◆ **Exercise aim**: Revise the stretch of the Munin monitoring guide from "Thursday, June 23, 2011" through "Munin Client port.", replacing "rrdtool" with "RRDtool" and leaving the rest unchanged.

◆ **Document section**:
#####
Thursday, June 23, 2011

Monitor systems using Munin

Monitor systems using Munin
by GKONTOS on FEBRUARY 16, 2011

There is always a need to monitor your systems performance. System statistics can help you fine tune a system and can also warn you of possible issues that could lead to a system misbehavior. Munin is a very nice tool for graphing system statistics using the rrdtool and it is based on a client server model. Munin master is used to collect information from Munin nodes. Fortunately Munin has been ported to FreeBSD.

We will need to install two ports:
/usr/ports/sysutils/munin-master // Munin Server port.
/usr/ports/sysutils/munin-node // Munin Client port.

First we will install the master node which will collect all the information and create our graphs.

On the Munin Server, install Munin Server port:
# cd /usr/ports/sysutils/munin-master
# make install

Note: this will install the Munin master and will pull all Perl5 needed modules. At the end it will also create a user munin and a crontab for that user which will run the program every five minutes.

On the Munin Server, view the crontab setting by running this command:
# cat /var/cron/tabs/munin
*/5 * * * * /usr/local/bin/munin-cron

On the Munin Server, let's install the Munin node port on the same system since we want to monitor it as well:
# cd /usr/ports/sysutils/munin-node
# make install

Note: install munin-node port on all machines you wished to monitor.
#####
◆ **Data supplied**:

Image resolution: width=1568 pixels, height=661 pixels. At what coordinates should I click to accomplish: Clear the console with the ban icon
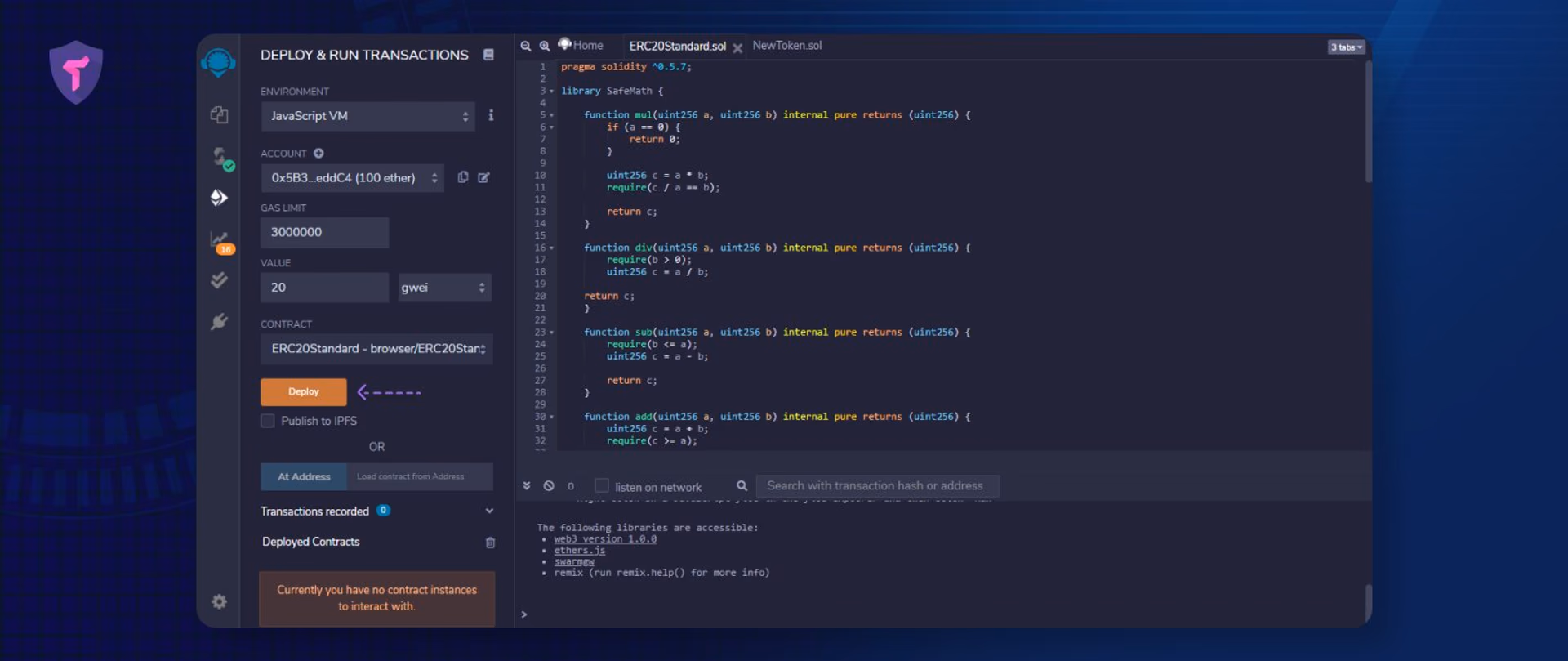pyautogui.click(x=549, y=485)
#####
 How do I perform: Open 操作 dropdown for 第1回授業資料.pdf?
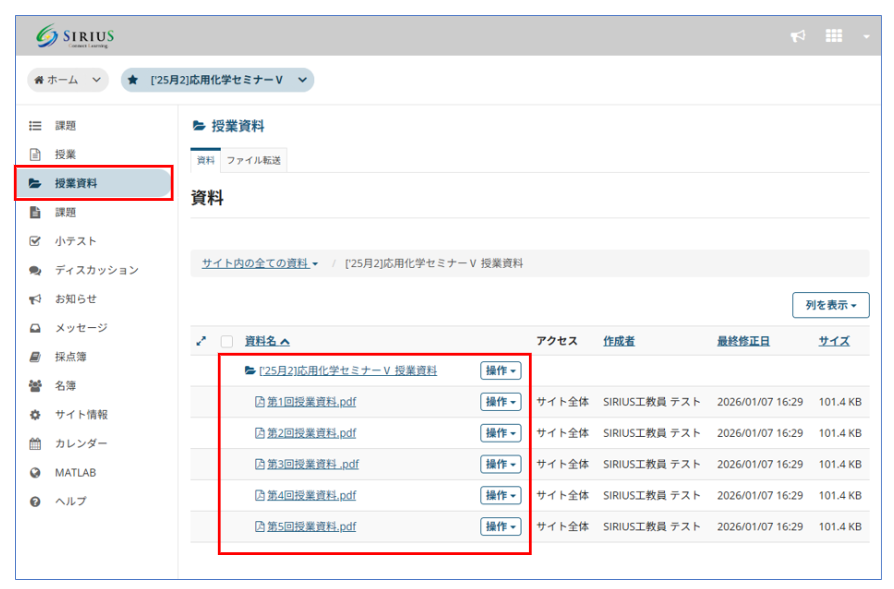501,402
#####
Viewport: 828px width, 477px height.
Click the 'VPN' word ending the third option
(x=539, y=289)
#####
◆ **Exercise answer**:
Thursday, June 23, 2011

Monitor systems using Munin

Monitor systems using Munin
by GKONTOS on FEBRUARY 16, 2011

There is always a need to monitor your systems performance. System statistics can help you fine tune a system and can also warn you of possible issues that could lead to a system misbehavior. Munin is a very nice tool for graphing system statistics using the RRDtool and it is based on a client server model. Munin master is used to collect information from Munin nodes. Fortunately Munin has been ported to FreeBSD.

We will need to install two ports:
/usr/ports/sysutils/munin-master // Munin Server port.
/usr/ports/sysutils/munin-node // Munin Client port.